Вот сапоги. Коричневые краги; черные, огромные вотерпруфы; и крошечные лакированные дамские туфли. Великий сапожный мастер, божественный сапожный поэт…
Органист Бэйли молился перед сапожной витриной:
— Благодарю тебя за крошечные туфли… И за трубы, и за мосты, и за «роллс-ройс», и за туман, и за весну. И пусть больно: и за боль…
На спине сонного слона — первого утреннего автобуса — органист Бэйли мчался в Чизик, домой. Кондукторша, матерински-бокастая, как булка (дома куча ребят), добродушно приглядывала за пассажиром: похоже, выпил, бедняга. Эка, распустил губы!
Губы толстые и, должно быть, мягкие, как у жеребенка, блаженно улыбались. Голова, с удобными, оттопыренными и по краям завернутыми ушами, покачивалась: органист Бэйли плыл.
— Эй, сэр, вам не здесь слезать-то?
Органист удивленно разожмурился. Как: уже слезать?
— Ну, что, выпили, сэр?
Жеребячьи губы раскрылись, органист мотал головой и счастливо смеялся:
— Выпил? Дорогая моя женщина: лучше!
По лесенке двинулся с верхушки автобуса вниз. Внизу, в тумане, смущенно жмурились, молочно-розовыми огнями горели вымытые к воскресенью окна Краггсов. Солнце шло вверх.
Органист вернулся к кондукторше, молча показал ей на окна и так же молча — обнял и поцеловал ее мягкими, как у жеребенка, губами. Кондукторша обтерлась рукавом, засмеялась, дернула звонок: что с такого возьмешь?
А органист — нырнул в переулочек, ключом отомкнул тихонько заднюю калитку своего дома, вошел во двор, остановился возле кучи каменного угля и через кирпичный заборчик поглядел наверх: в окно к соседям, Краггсам. В окне — белая занавеска от ветра мерно дышала. Соседи еще спали.

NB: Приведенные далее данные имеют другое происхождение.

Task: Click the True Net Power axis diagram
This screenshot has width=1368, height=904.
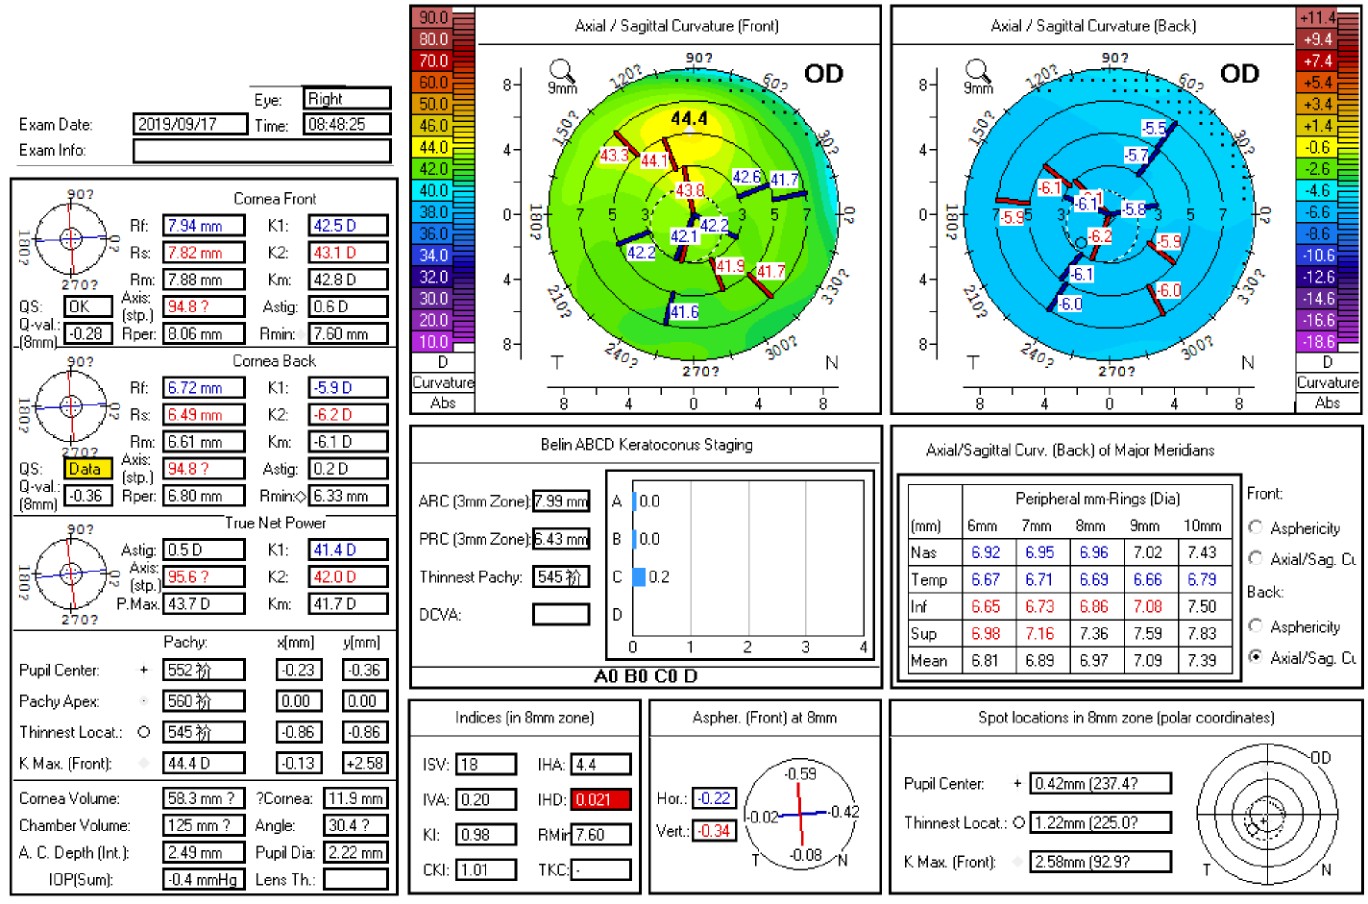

Снявши шляпу, стоял так, пока на занавеске не мелькнула легкая тень. Мелькнула, пророзовела на солнце рука — приподняла край. Органист Бэйли надел шляпу и пошел в дом.
Миссис и мистер Краггс завтракали. Все в комнате — металлически сияющее: каминный прибор, красного дерева стулья, белоснежная скатерть. И может быть, складки скатерти — металлически-негнущиеся; и, может быть, стулья, если потрогать, металлически-холодные окрашенный под красное дерево металл.
На однородно зеленом ковре позади металлического стула мистера Краггса — четыре светлых следа: сюда встанет стул по окончании завтрака. И четыре светлых следа позади стула миссис Краггс.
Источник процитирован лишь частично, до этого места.